Copy the data word for word, starting at the line that contains "Click the AI Chat Widget microphone icon" and ending at the line that contains "pyautogui.click(x=28, y=282)", both included. Leave the pictures out.

>> START Extracted entries

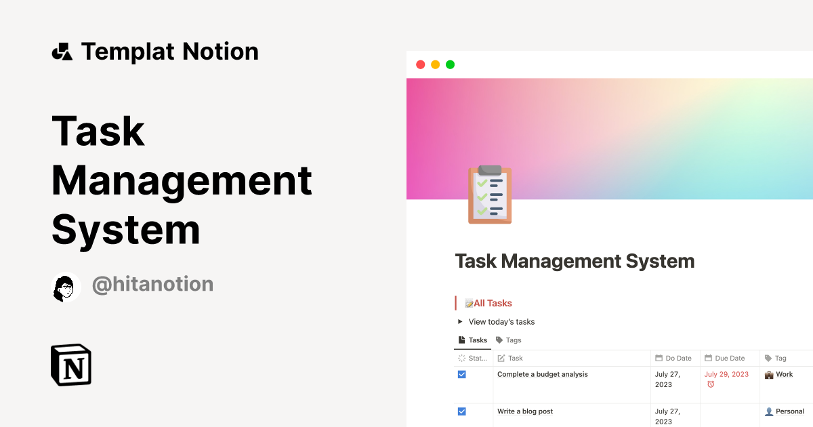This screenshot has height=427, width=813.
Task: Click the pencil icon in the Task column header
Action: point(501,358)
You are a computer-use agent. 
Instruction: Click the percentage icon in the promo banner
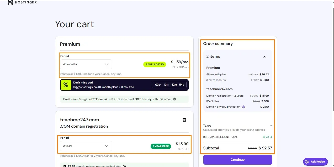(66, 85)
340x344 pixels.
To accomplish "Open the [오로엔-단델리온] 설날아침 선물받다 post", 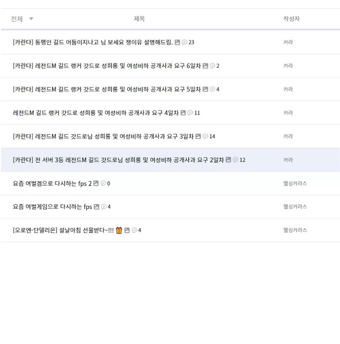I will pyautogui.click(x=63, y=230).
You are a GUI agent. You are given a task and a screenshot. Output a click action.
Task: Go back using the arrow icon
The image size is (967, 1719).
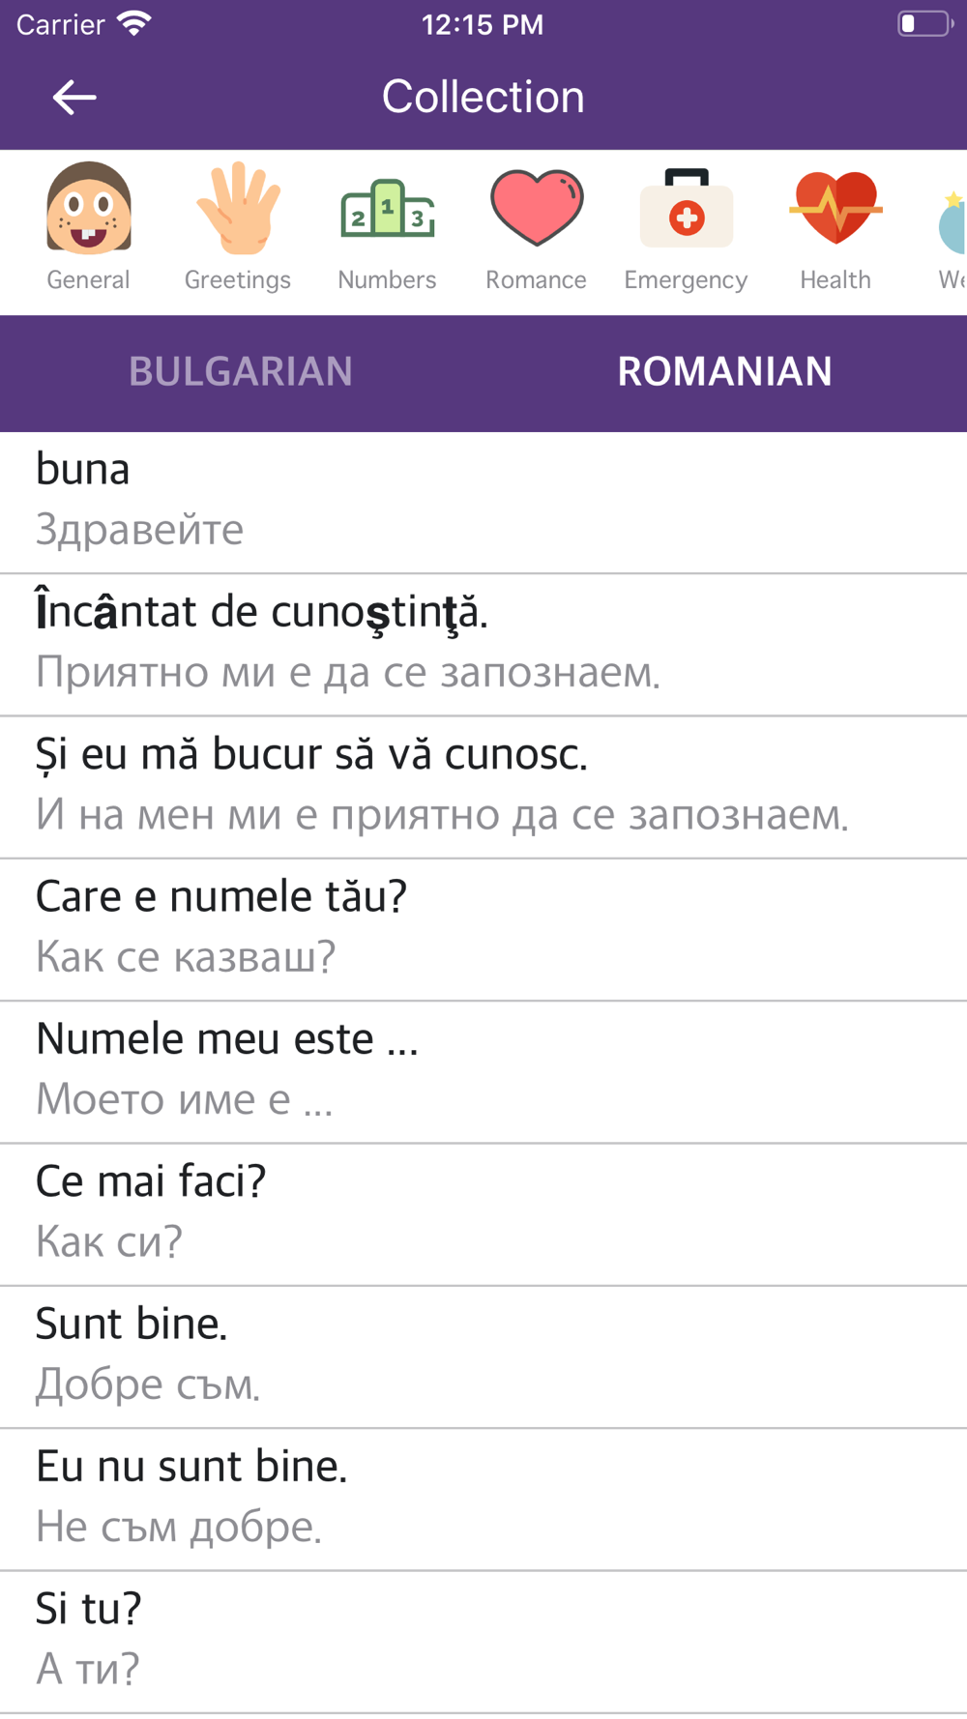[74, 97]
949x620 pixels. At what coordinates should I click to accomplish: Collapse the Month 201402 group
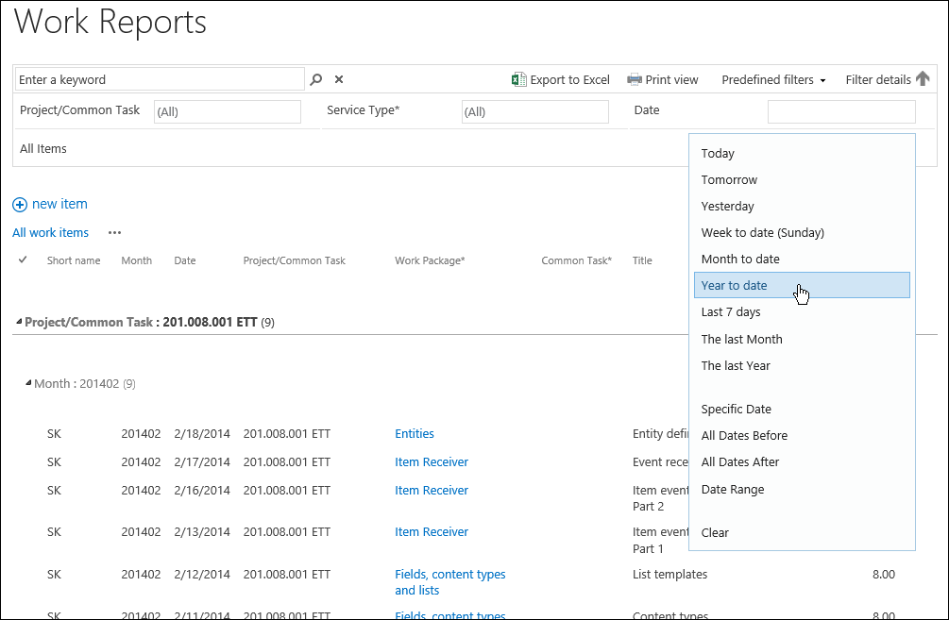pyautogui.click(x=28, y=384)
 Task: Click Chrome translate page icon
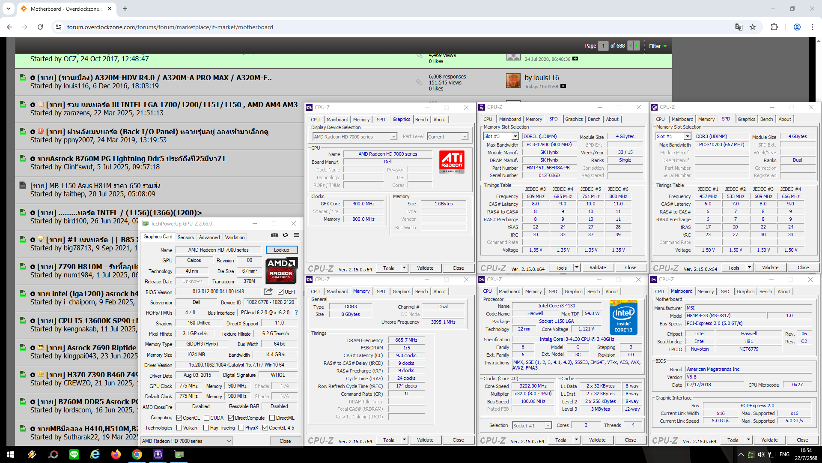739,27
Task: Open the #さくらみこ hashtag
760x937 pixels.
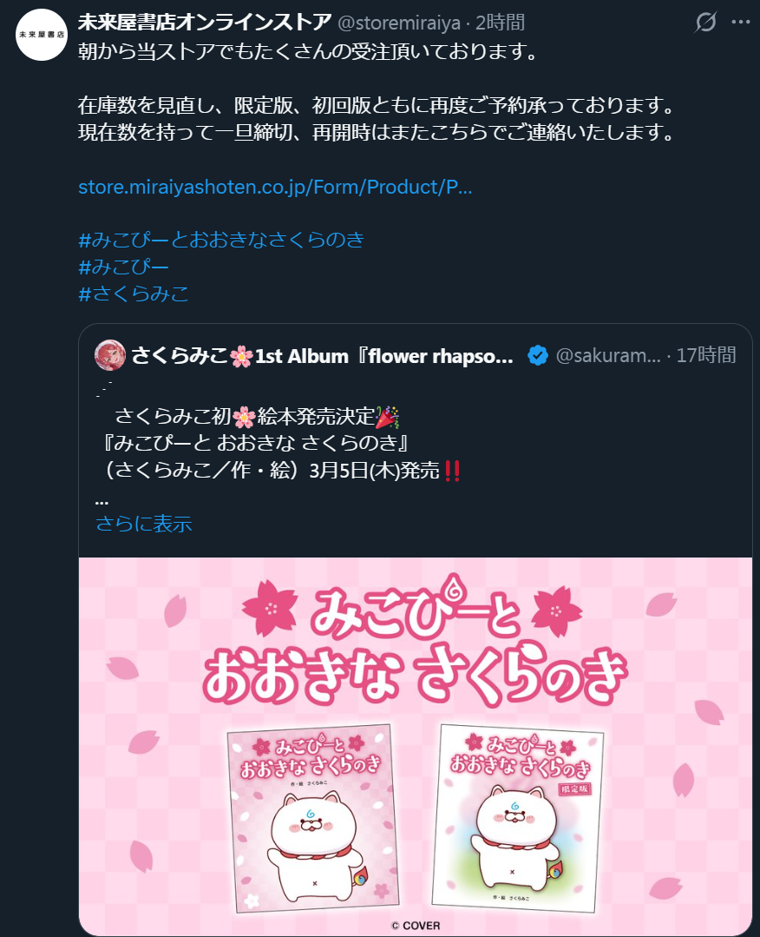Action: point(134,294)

>> END Extracted entries
>> START Extracted entries

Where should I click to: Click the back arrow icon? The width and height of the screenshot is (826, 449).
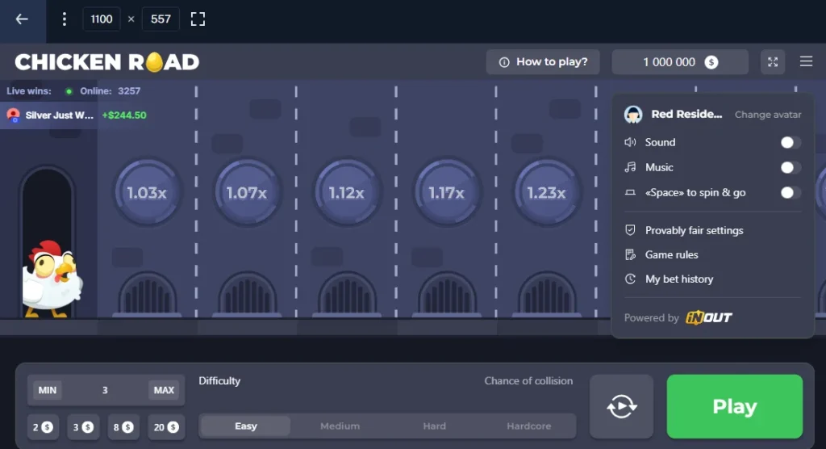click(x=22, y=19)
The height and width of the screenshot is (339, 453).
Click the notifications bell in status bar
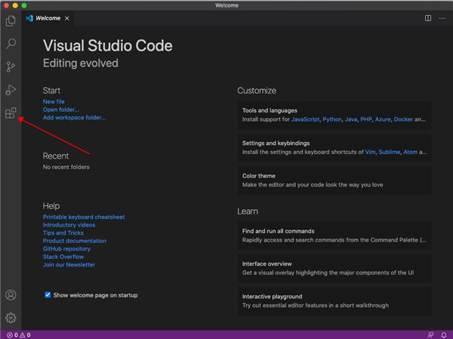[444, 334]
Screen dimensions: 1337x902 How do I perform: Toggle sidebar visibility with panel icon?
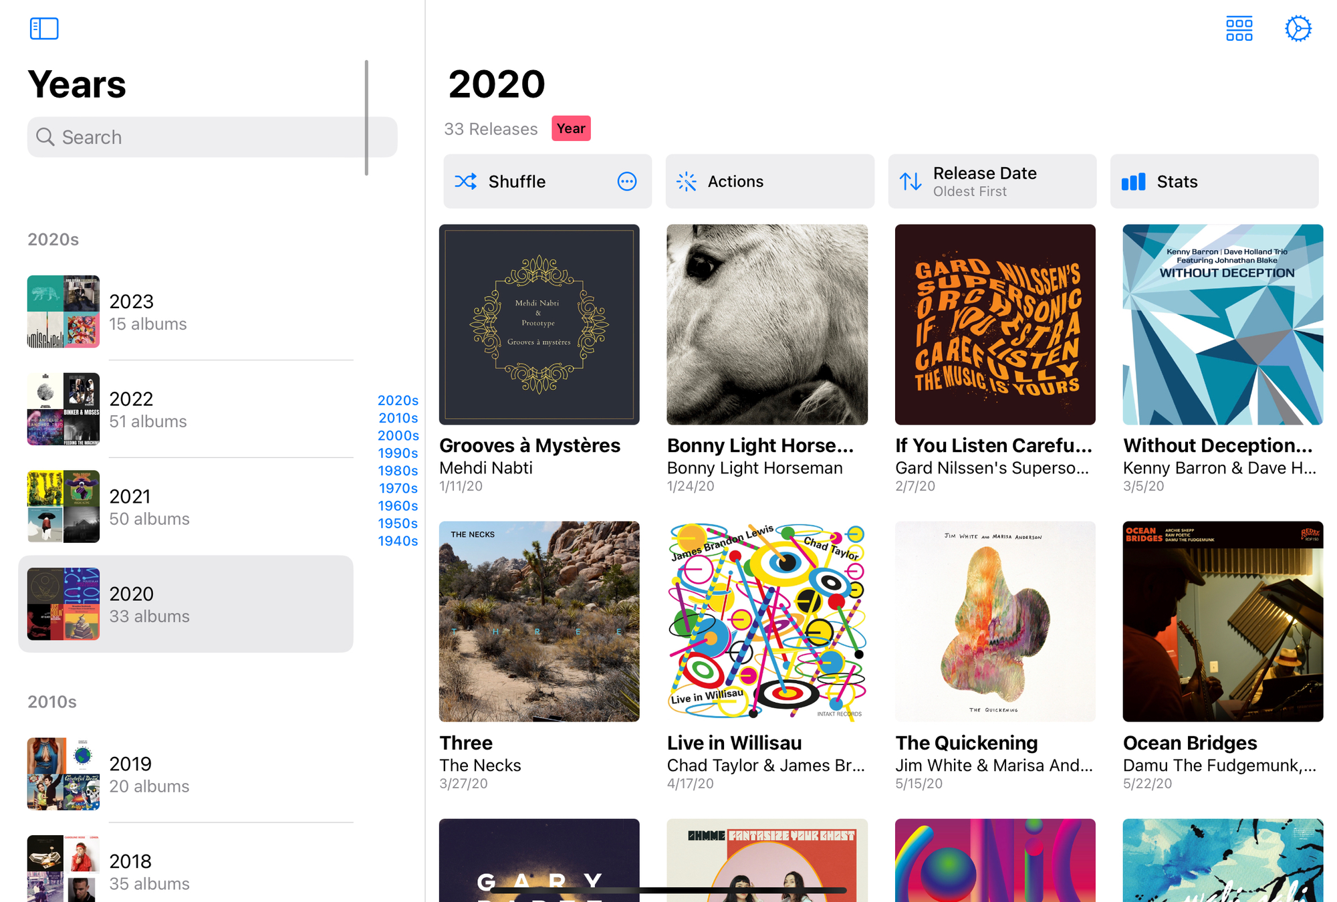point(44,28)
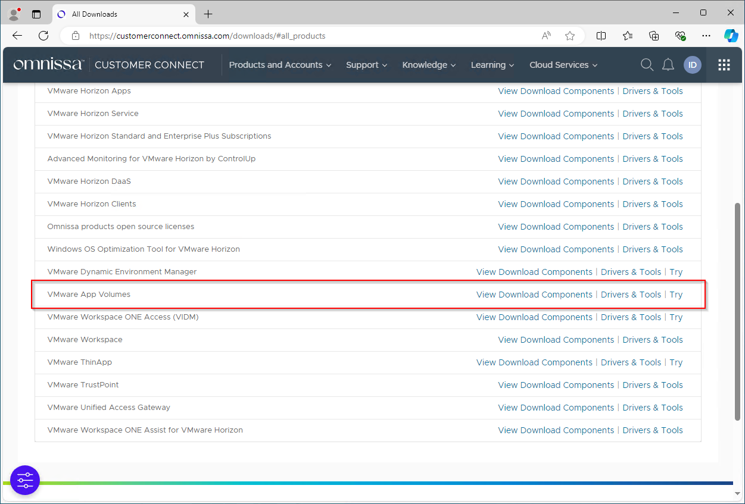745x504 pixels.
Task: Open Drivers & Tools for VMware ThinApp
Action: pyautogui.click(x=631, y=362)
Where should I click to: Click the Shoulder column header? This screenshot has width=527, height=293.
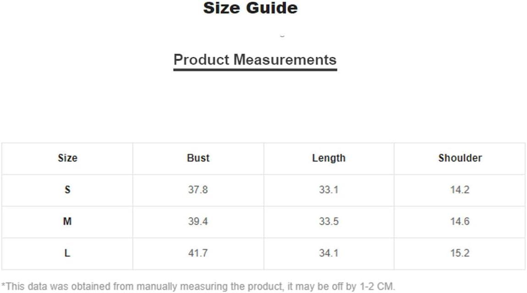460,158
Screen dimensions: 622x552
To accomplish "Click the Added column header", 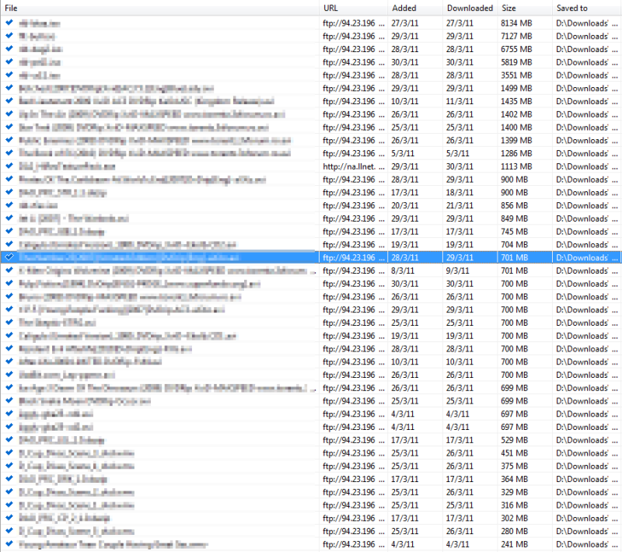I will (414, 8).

>> END Extracted entries
>> START Extracted entries

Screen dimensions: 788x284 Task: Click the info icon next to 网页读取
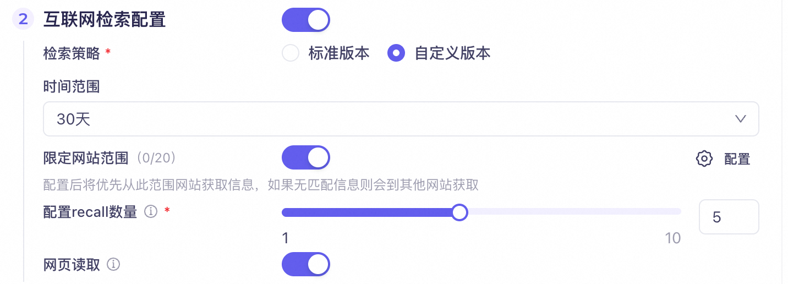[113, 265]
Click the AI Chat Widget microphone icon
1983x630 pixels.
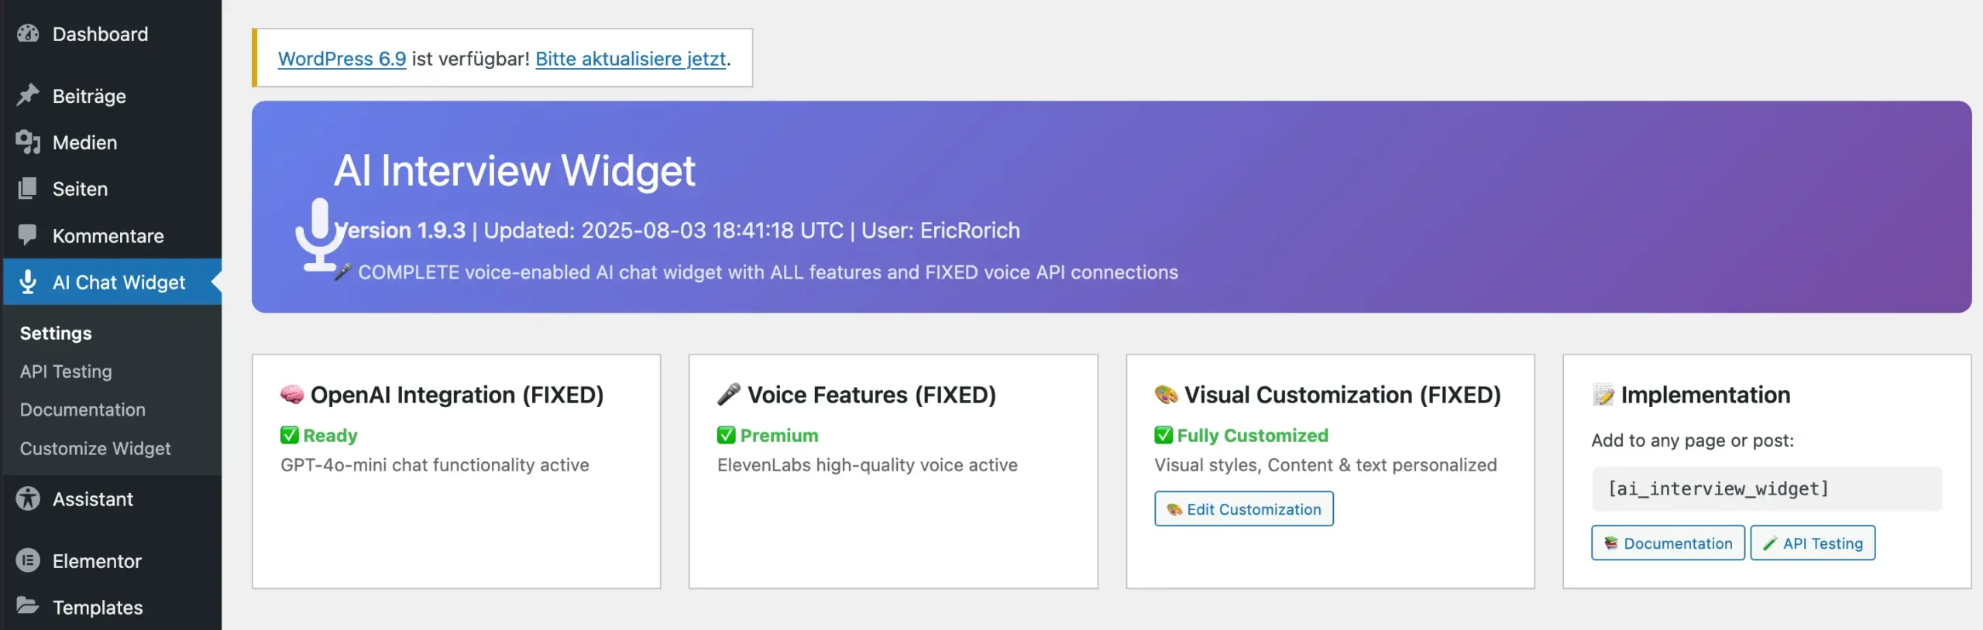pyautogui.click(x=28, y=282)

>> END Extracted entries

> Output of the exercise
Click the AI Chat Widget microphone icon
1983x630 pixels.
pyautogui.click(x=28, y=282)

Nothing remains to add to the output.